• [TEXT SECTION]:

____

Mudsill Connection in Retrofit Shear Walls VIDEO


Please open and read the “This letter” link below.  The four methods mentioned of making a critical connection are evaluated in this letter.   The four methods are carefully  describe on this webpage given its importance, is worth understanding.

This letter contains the authoritative opinion of the leading shear wall research laboratory in the world. It was given to the author of this article when helping develop the Bay Area’s Regional Retrofit Guideline known as Standard Plan A.

Before looking at the rest of the page please take note of their opinion of the Nailed Blocking Method used by most contractors and engineers and the Flush Cut Method used by Bay Area Retrofit. This connection can make your retrofit one that is reliable and based on science and testing or when the shaking starts makes you say “I hope this works!”.

The Problem

The width differential between the 2 by 4 studs and the 2 by 6 redwood mudsill (piece of wood on the concrete) on most cripple walls must be addressed .  Below is an illustration showing why this is a problem.

Screenshot at Sep 07 18-40-55

The Flush Cut Method of Attaching the Plywood to the Mudsill.

In this method the 6-inch-wide mudsill is cut flush with  the 2 by 4s.  The plywood is then nailed directly to the mudsill.

Screenshot at Sep 07 19-07-15


The Flush Cut Method is the only way to build retrofit shear walls that is identical to those tested by the American Plywood Association, a National Laboratory for Testing Shear Walls.  These tests are the basis of the building code provisions for new shear wall construction for the entire country.

____

• [MATERIAL]:
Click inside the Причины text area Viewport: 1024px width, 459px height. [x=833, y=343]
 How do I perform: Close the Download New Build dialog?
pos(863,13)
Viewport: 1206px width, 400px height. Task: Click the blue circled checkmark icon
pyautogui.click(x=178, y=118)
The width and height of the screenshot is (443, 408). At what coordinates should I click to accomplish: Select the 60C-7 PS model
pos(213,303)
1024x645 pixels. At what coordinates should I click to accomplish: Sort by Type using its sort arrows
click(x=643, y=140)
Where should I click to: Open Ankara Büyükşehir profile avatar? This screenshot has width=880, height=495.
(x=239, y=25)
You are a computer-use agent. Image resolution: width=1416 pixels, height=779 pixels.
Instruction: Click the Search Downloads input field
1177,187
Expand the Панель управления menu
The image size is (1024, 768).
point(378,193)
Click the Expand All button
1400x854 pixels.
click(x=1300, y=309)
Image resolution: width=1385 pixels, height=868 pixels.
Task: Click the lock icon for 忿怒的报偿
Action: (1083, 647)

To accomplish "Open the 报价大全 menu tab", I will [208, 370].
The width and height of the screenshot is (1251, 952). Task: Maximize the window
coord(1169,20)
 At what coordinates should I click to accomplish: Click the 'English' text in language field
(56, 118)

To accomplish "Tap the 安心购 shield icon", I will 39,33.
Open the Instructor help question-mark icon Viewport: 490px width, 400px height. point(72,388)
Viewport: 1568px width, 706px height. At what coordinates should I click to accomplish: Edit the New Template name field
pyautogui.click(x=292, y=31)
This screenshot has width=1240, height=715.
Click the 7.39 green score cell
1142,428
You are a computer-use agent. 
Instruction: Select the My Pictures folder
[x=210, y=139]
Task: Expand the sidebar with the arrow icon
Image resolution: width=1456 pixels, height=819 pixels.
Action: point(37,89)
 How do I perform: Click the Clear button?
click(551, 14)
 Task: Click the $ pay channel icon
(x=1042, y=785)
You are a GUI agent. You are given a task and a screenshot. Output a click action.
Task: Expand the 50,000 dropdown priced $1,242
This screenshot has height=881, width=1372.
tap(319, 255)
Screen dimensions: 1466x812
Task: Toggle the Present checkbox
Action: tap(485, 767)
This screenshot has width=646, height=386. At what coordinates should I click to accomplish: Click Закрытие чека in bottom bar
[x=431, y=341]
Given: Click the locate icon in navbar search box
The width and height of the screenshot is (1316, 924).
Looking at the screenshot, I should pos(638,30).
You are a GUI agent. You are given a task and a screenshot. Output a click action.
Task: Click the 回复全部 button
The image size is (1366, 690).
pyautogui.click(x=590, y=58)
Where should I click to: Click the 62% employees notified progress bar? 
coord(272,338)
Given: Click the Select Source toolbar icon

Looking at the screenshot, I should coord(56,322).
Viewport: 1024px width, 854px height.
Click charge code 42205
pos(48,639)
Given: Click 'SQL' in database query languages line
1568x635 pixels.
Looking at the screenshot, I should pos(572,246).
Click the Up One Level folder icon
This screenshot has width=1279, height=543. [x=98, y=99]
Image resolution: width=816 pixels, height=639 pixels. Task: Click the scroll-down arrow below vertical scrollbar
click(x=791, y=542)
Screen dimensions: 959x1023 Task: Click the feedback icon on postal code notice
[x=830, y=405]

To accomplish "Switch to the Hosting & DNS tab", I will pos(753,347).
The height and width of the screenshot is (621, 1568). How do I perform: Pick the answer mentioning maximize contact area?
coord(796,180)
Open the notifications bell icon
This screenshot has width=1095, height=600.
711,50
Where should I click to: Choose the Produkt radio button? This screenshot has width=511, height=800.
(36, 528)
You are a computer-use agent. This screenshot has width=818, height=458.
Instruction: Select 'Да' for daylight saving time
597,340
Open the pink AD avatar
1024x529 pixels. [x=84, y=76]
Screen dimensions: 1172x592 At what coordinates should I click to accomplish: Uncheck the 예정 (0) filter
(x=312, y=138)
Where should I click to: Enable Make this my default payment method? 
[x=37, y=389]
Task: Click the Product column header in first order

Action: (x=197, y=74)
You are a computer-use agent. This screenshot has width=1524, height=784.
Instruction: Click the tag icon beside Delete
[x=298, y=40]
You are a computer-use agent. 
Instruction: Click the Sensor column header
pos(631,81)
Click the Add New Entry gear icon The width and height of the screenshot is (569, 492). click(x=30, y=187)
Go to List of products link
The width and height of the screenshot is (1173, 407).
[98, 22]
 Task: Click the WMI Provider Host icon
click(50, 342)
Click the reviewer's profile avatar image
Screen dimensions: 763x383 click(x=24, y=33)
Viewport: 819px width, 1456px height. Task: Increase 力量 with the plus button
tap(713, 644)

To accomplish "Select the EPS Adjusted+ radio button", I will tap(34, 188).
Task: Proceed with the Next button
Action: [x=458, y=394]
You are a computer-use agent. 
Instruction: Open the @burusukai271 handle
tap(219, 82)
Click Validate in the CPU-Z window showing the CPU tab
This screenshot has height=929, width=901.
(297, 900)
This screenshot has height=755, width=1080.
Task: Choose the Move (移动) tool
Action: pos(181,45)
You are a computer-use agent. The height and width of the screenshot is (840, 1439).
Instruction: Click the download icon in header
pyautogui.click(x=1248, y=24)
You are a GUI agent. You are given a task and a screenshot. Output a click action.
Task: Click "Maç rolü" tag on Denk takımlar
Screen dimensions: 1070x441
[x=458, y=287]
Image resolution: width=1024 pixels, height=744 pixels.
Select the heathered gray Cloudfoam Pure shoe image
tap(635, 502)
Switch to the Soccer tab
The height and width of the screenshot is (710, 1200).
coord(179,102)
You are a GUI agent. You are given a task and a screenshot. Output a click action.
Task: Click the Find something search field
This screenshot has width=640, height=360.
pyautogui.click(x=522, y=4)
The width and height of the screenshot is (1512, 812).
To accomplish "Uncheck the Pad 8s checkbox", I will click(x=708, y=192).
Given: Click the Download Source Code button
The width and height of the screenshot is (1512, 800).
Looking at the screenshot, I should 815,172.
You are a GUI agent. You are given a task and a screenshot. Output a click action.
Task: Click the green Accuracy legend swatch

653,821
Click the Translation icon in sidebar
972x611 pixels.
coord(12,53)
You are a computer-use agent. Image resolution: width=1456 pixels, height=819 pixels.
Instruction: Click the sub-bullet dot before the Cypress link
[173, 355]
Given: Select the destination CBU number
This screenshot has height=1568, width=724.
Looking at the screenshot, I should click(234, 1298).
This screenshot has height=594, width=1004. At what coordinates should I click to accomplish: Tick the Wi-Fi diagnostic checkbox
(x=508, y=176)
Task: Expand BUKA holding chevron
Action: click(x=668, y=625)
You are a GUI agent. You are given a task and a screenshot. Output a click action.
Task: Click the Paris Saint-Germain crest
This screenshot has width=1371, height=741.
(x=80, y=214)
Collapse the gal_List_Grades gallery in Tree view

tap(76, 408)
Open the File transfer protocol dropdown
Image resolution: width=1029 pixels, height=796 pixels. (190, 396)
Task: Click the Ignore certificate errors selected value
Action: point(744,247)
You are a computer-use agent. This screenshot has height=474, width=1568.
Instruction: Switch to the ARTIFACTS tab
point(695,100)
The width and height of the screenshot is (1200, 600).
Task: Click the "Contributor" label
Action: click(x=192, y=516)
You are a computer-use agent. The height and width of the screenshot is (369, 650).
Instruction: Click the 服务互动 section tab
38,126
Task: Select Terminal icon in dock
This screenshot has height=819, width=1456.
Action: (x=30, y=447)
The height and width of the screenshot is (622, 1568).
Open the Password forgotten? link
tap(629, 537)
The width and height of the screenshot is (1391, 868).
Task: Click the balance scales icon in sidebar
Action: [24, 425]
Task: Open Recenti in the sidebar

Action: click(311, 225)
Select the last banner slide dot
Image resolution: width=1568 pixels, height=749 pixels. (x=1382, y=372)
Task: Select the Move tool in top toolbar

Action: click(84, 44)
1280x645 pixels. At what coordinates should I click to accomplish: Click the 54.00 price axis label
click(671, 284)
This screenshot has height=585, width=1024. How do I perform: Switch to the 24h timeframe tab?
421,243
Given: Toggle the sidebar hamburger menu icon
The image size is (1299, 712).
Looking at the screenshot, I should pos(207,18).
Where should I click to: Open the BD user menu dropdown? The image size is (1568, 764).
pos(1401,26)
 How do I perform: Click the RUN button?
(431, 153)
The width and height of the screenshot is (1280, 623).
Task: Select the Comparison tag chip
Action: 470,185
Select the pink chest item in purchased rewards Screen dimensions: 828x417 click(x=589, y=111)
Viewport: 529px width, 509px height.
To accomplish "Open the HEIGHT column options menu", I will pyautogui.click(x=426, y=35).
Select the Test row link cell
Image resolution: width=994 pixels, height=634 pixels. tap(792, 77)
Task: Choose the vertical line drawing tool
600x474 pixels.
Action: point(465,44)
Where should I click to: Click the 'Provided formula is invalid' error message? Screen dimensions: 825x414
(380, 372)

____

• [BRIEF 1]: In the text on mudsill connections in retrofit shear walls, what is done to the 6-inch-wide mudsill in the Flush Cut Method?
• [BRIEF 2]: Write the next part of the text on mudsill connections in retrofit shear walls, picking up after its final sentence.

• [EXERCISE RESULT 1]: It is cut flush with the 2 by 4s.

• [EXERCISE RESULT 2]:
This method cuts the mudsill flush with the 2 by 4’s using a special saw. The contractor then nails the plywood directly to the mudsill. A retrofit shear wall built in this way exactly matches those tested by the American Plywood Association. Research has shown removing part of the mudsill does not weaken it.  The following photographs show the step-by-step process used in this method of retrofit shear wall construction.

Carpenter Cutting Mudsill Flush for an earthquake retrofit


Removing mudsil from foundation bolts

One of the reasons this method is used is because the plywood can now be nailed into old growth redwood that is many times less prone to splitting than wood grown on tree farms.
Pnoto: Flush cut sill is best for earthquake retrofits

The Nailed Blocking Method

Here is a construction detail from a set of engineered plans that tells a contractor how to do this.   As shown by the red arrow 8 nails are specified through the mudsill blocking which has a very high potential of splitting the block. Unfortunately, this is the method recommended by all extant retrofit building codes  These guidelines were written by building officials and engineers who never checked to see if it worked in a practical way.

Untested Nailed Blocking Method of Connecting the Plywood to the Mudsill.

On the left, 2 by 4 blocks have been nailed onto the mudsill. On the right, the plywood has been nailed to the blocks.


Shear Wall Blocks being Installed

2 by 4 blocking for plywood nailing

Why are Blocks a Problem?

The problem with this method is that the blocks split. The blocks, usually 14 inches long and often dry, are installed between the studs on the cripple wall as shown in the photo above.   If the blocks split, then the shear wall will fail.

When the blocks split, it is quite tempting for the installer to leave those split blocks in place because of the time and labor involved in removing them.  The plywood covers the blocks when nailed to the wall framing.  Private home inspectors cannot tell if the blocks  split when installed.  This can leave lingering doubts in the mind of the home buyer.  Seismic retrofit contractors often believe “the more and bigger the nails, the stronger the shear wall” which further exacerbates the problem.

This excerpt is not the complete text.